__What the exercise asks__: Return the records below character for character.

☆ ☆ ☆

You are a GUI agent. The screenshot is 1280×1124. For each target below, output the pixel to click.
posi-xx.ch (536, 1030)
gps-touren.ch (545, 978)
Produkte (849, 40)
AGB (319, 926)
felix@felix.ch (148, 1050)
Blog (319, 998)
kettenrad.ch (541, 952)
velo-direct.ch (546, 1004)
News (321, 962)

☆ ☆ ☆

__Answer to the problem__:
You are a GUI agent. The screenshot is 1280×1124. For each target below, output the pixel to click.
posi-xx.ch (536, 1030)
gps-touren.ch (545, 978)
Produkte (849, 40)
AGB (319, 926)
felix@felix.ch (148, 1050)
Blog (319, 998)
kettenrad.ch (541, 952)
velo-direct.ch (546, 1004)
News (321, 962)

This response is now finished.